- **Task details**: Starting with the line where "You are a computer-use agent." appears, print every line through the end of the entries below exactly as it stands, and leave out the pictures.

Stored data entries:
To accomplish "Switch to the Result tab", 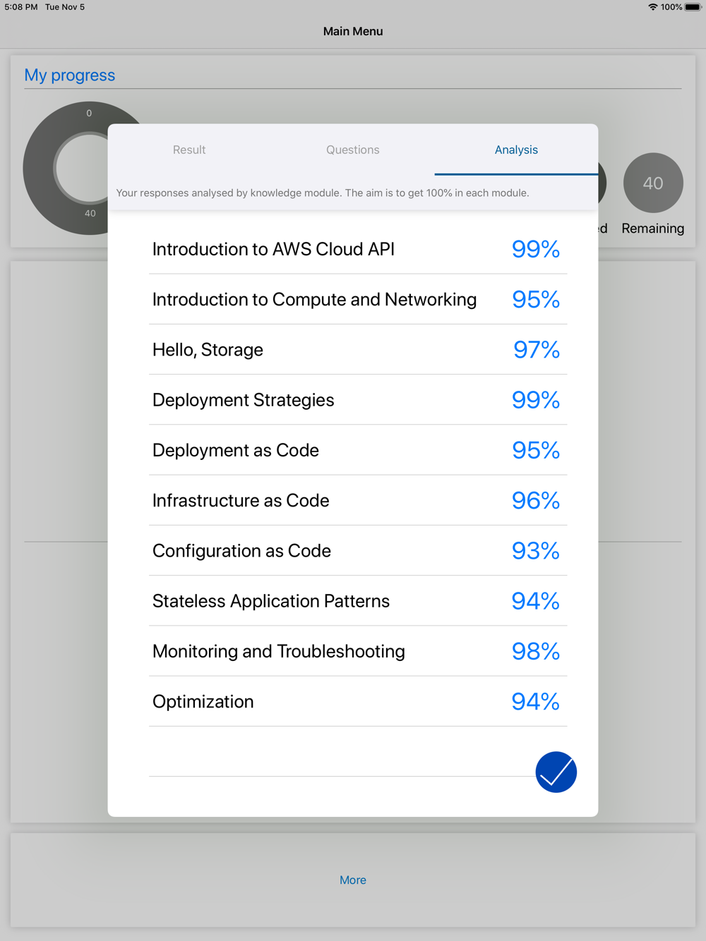I will (189, 150).
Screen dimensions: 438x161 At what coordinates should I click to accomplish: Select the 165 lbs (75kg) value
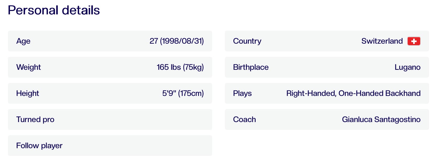click(180, 67)
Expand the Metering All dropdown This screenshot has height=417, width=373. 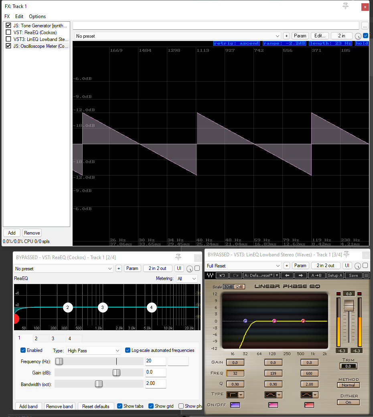[x=187, y=278]
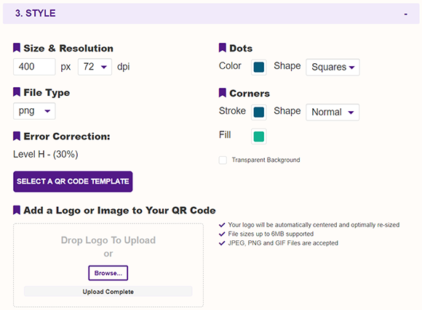Open the Corners Stroke color swatch
The width and height of the screenshot is (422, 310).
(x=259, y=112)

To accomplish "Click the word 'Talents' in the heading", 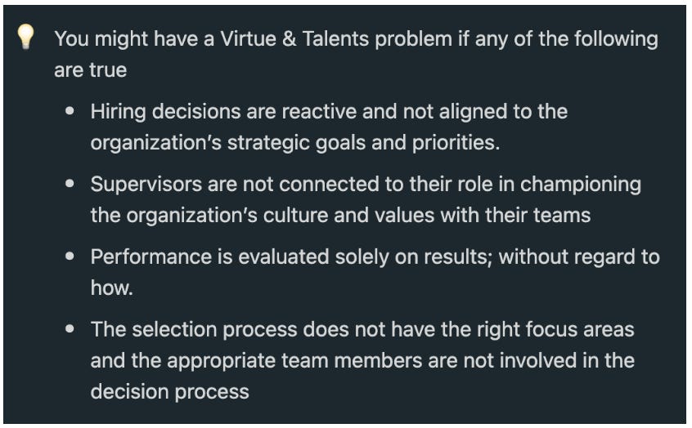I will point(335,38).
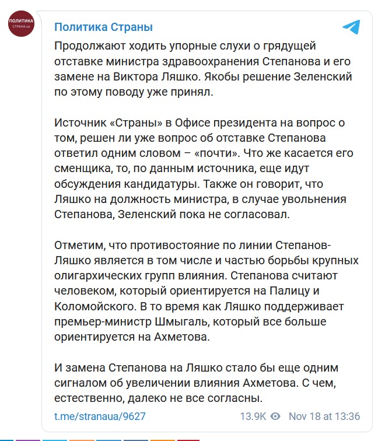Image resolution: width=392 pixels, height=441 pixels.
Task: Click the red share bar at bottom
Action: click(x=188, y=440)
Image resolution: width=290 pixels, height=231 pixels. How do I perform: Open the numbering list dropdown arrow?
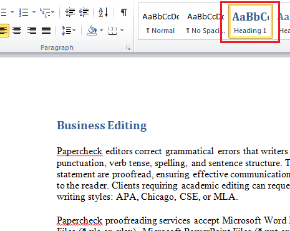pyautogui.click(x=34, y=12)
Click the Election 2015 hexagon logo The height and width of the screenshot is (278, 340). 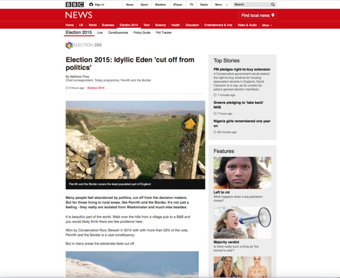click(x=69, y=45)
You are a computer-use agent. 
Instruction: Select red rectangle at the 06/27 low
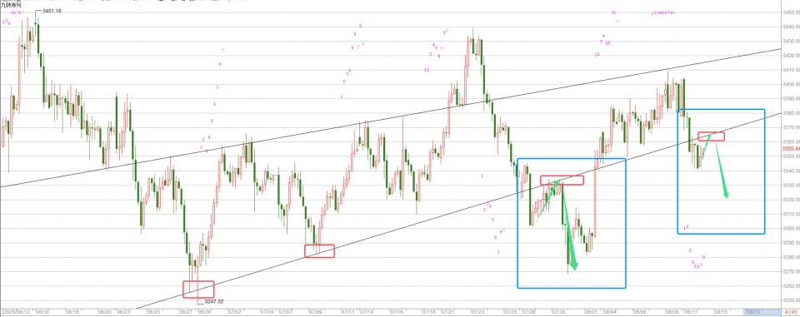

- **Result of this exercise**:
You are a computer-use agent. 
Instruction: Select red rectangle at the 06/27 low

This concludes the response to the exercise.